A dog team had been dispatched to Parklands to see if the killer had left Darragh Murphy’s bungalow by the kitchen door, and if he had, which direction he had taken after that. Seconds later, Chief Superintendent MacCostagáin called her to say that he had just received his morning paper.
‘It’s all over the front page, Katie, about the Langtry family.’
‘Well, that doesn’t surprise me. It’s a very unusual story.’
‘Yes, but it has all of this cat’s malogian about Langtry’s wife having an affair with a British army officer so that she could wheedle information out of him. They’ve quoted that Professor Pendle and he says that it’s highly likely that it was the Brits who executed them by way of punishment. Nobody’s happy about this, Katie, believe me. I’ve had Jimmy O’Reilly on to me already.’
‘Pendle, Jesus,’ said Katie. Sean Pendle was an emeritus professor of Irish history at Cork University and he was notorious for his extreme republican opinions and the way in which he would distort historical facts to suit his agenda. He had published a controversial book, Fenian Glory, which many bookstores in Northern Ireland had refused to carry. He was also a relentless publicity seeker, and Katie didn’t doubt that by this evening he would be on the television news to give his own explanation of how and why the Langtrys had been shot and buried under the floorboards.
‘I’ll talk to you about it when I get back to t
he station,’ Katie told him. ‘Meanwhile, sir, just to make your morning even brighter, Operation Trident has turned out to be an utter disaster, beginning to end.’

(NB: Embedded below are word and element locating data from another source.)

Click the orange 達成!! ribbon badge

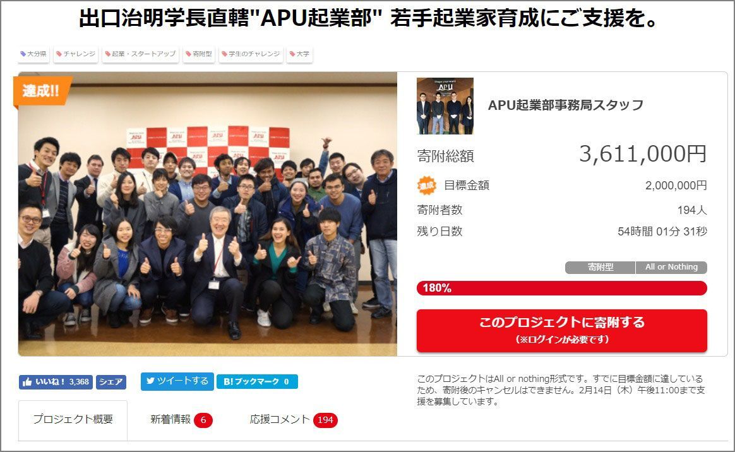pos(42,91)
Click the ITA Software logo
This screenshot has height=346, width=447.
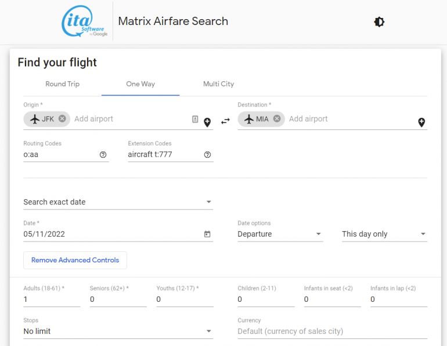click(x=85, y=22)
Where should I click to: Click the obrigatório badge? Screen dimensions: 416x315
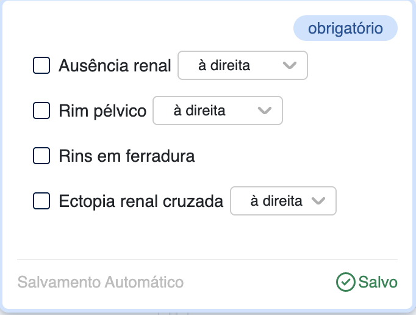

As briefly as she could, she updated him on the arrest of Bobby Quilty, the murder of Darragh Murphy and the disappearances of Kyna and John. Chief Superintendent MacCostagáin said nothing while she spoke, but she could almost feel his gradually deepening glumness.
‘All right, Katie,’ he said, when she had finished. ‘It looks like we’re in for one of those days that we’d rather forget.’
She arrived at the junction of Leitrim Street and Pine Street, where gardaí were already taking down the tapes that had cordoned off Pine Street and were waving traffic through. Detective Sergeant Begley was standing outside the terracotta-painted house where John was supposed to have been held, talking to a sergeant from the Regional Support Unit from Limerick.
‘Good morning to you, ma’am,’ said Detective Sergeant Begley. ‘This is Sergeant Norden from Henry Street.’
‘Yes, we’ve met before,’ said Katie. ‘You’re the one they call “Buzz”, aren’t you? I really appreciate your backup on this operation, sergeant. Not that any of it has worked out the way we planned.’
‘Well, you know what they say about the best-laid plans, ma’am,’ said Sergeant Norden. He was a big man and his protective vest bulked him out even more. That was why his colleagues had given him the nickname Buzz, after Buzz Lightyear in Toy Story. His head was shaved shiny blue and his eyes bulged and he breathed very laboriously as if he had just finished weightlifting.
‘Do you want to talk to the squatters?’ asked Detective Sergeant Begley. ‘They’re upstairs, smoking their heads off and asking us every two minutes when we’re going to eff off and give them some peace.’
‘There’s absolutely no sign that John was being held here?’ asked Katie.
‘Like I told you, ma’am, there are no beds here except the mouldy old mattress those two scummers use to sleep on. There’s three bedrooms altogether. One of them’s filled up with old junk so you can hardly open the door. The other one must have been a kid’s bedroom at one time, but there’s no bed in it now, although there’s impressions on the carpet where a bed must have been.’